■ **What is being asked**
What to return is the tail of the data, from the line that contains "The image size" down to the last line, copied exactly.

+++

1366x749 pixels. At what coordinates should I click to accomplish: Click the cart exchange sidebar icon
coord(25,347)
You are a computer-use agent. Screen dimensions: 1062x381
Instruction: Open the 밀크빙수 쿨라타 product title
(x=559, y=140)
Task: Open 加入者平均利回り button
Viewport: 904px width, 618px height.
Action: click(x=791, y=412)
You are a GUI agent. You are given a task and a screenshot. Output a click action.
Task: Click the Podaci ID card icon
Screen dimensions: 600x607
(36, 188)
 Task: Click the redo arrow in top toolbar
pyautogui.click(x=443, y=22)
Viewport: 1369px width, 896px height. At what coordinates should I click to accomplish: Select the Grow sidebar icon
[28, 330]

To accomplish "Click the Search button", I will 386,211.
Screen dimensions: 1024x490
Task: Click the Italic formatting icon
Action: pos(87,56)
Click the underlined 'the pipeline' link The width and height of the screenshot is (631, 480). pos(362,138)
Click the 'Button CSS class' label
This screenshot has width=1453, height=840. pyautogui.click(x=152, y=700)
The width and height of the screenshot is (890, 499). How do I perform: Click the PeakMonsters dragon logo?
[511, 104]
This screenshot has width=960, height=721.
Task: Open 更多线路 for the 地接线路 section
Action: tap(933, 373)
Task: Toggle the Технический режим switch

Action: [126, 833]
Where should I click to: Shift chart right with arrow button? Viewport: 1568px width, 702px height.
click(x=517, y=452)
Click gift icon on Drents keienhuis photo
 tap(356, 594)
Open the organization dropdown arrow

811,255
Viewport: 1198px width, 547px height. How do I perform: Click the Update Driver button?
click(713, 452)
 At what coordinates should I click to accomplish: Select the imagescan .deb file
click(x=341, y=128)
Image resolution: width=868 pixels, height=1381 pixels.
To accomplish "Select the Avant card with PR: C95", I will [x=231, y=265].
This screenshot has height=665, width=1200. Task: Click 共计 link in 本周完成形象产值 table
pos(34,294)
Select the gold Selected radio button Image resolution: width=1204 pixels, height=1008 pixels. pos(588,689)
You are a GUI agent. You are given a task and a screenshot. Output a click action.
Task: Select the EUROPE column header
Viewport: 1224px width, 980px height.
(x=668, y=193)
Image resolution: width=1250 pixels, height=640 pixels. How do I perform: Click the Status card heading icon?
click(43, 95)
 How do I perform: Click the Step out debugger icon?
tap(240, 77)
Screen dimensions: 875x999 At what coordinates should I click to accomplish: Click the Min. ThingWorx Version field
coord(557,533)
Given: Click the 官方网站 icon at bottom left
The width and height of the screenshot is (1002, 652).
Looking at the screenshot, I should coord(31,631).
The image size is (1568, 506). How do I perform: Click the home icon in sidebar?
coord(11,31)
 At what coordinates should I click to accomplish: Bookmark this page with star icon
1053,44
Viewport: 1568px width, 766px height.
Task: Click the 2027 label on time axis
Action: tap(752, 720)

+++

■ **Solution for this exercise**
The image size is (1568, 506). How do I perform: Click the home icon in sidebar?
coord(11,31)
 At what coordinates should I click to accomplish: Bookmark this page with star icon
1053,44
Viewport: 1568px width, 766px height.
Task: Click the 2027 label on time axis
Action: tap(752, 720)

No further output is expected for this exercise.